Jenis Kelamin Bukan Penentu Keadilan

0
251
Gambar: Shaukar Ajmeri

Oleh: Ayu Rahma

Asghar Ali Engineer lahir pada 10 Maret 1939 di Salumba, Rajasthan, India. Ayahnya bernama Syeh Qurban Husain yang memiliki pemikiran liberal dan dari ayahnya Asghar belajar bahasa Arab dan beberapa pelajaran islam. Pemikir muslim satu ini berpendapat bahwa teologi pembebasan seharusnya mampu mendorong sikap kritis terhadap sesuatu yang sudah baku dan secara konstan menjelajahi kemungkinan-kemungkinan baru.

Asghar Ali berpendapat bahwa Islam dalam arti teknis adalah sebauh agama di samping sebagai suatu revolusi sosial yang menghendaki perubahan dan menentang penindasan menurut konteks negara Arab dahulu.
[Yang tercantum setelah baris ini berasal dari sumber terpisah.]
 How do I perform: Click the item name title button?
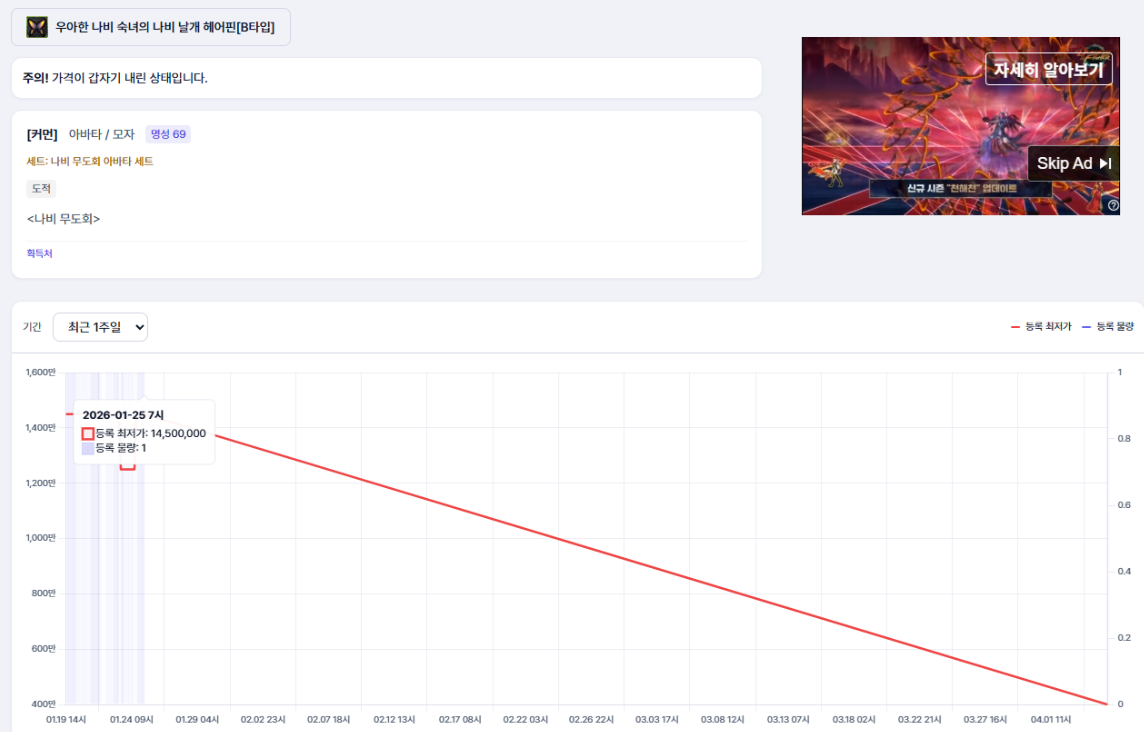pyautogui.click(x=151, y=27)
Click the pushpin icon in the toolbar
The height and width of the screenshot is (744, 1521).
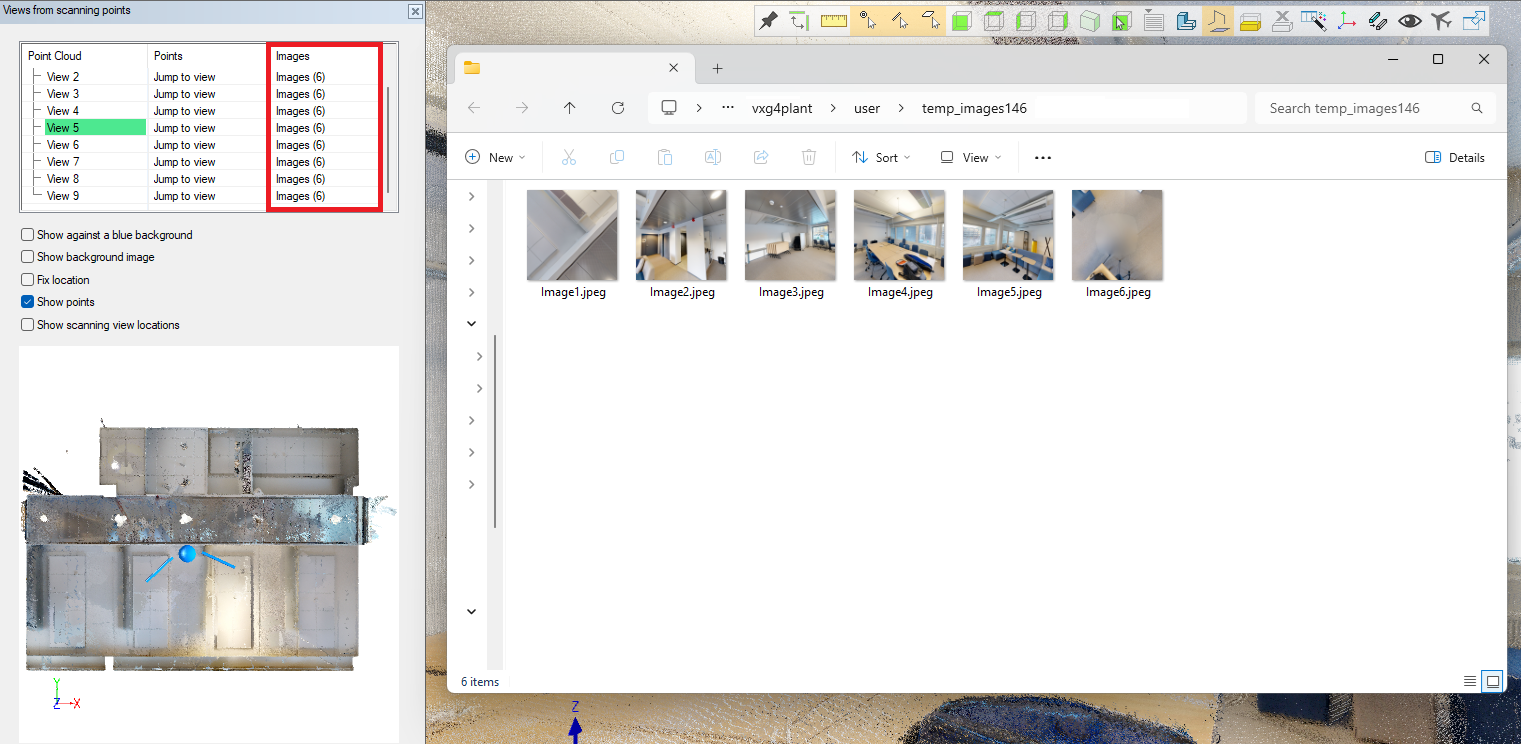coord(768,21)
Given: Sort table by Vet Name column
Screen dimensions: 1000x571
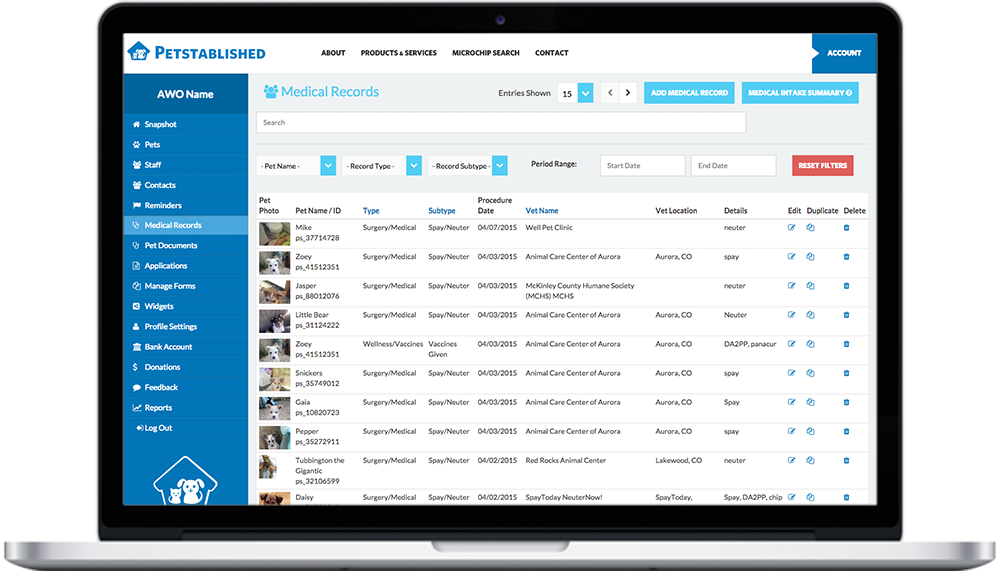Looking at the screenshot, I should pyautogui.click(x=541, y=211).
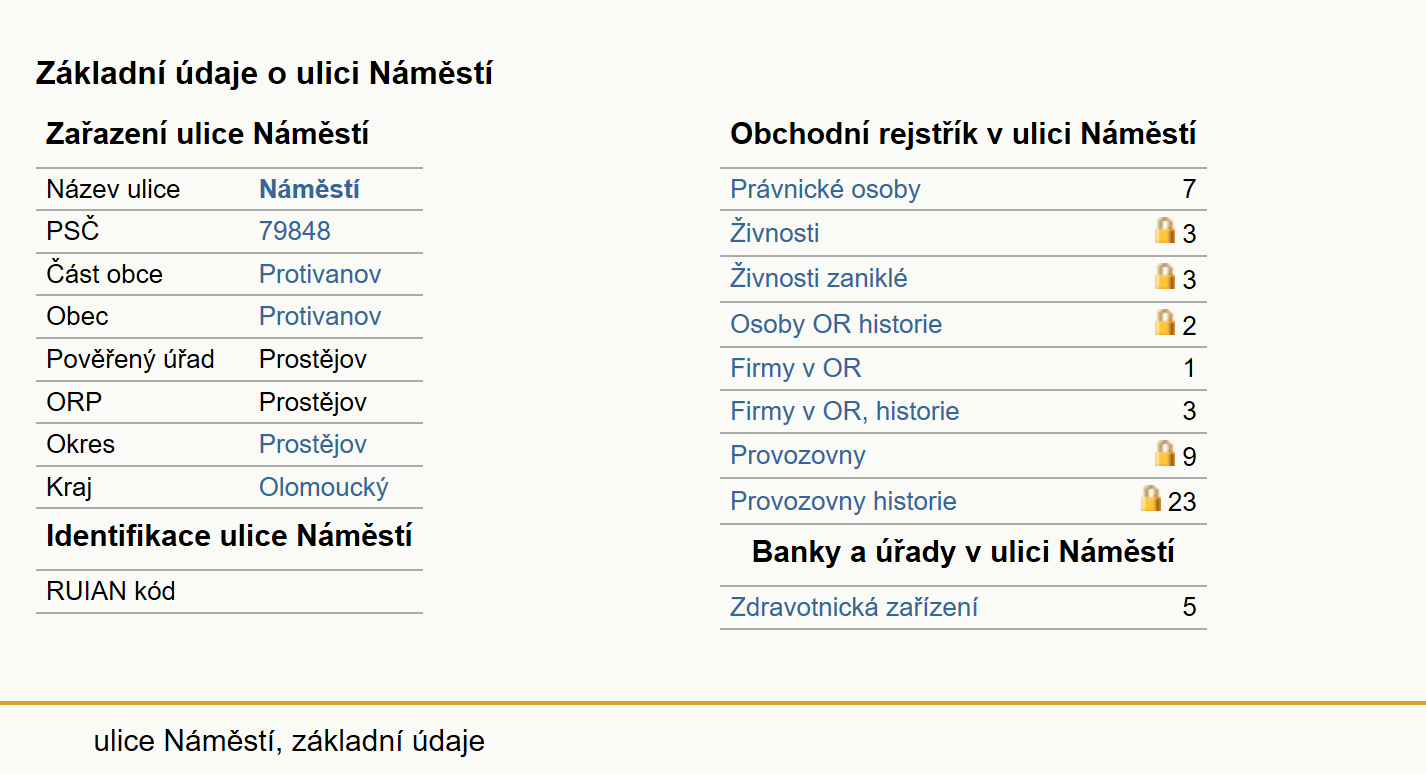Open the Olomoucký region link

pos(324,487)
Islam lahir atas dasar persaudaraan universal, persamaan, dan keadilan sosial. Karena itulah muncul pemikiran beliau tentang teori pembebasan, apalagi untuk wanita.

Menurut Asghar, wanita dapat ikut serta atas persoalan perdata, tetapi tidak boleh dalam persoalan pidana. Wanita juga berhak atas segala sesuatu seperti kaum Adam. Karena setiap manusia berhak menuntut perlakuan yang adil bagi dirinya masing-masing dan dalam Islam pun sudah dijelaskan bahwa semua makhluk itu sama derajatnya di hadapan Allah, yang membedakan hanyalah ketaqwaannya saja seperti dalam QS. Al-Hujarat ayat 13.

Secara umum, hak-hak perempuan dianggap telah mendapat signifikansi yang kuat di masa modern, dan khususnya di dunia islam. Namun secara historis Asghar berpendapat bahwa perempuan masih tetap di bawah kungkungan kuasa laki-laki, sehingga kaum Hawa ini termarginalkan dan kadang dianggap sebagai pelengkap laki-laki tanpa bisa berdiri sendiri.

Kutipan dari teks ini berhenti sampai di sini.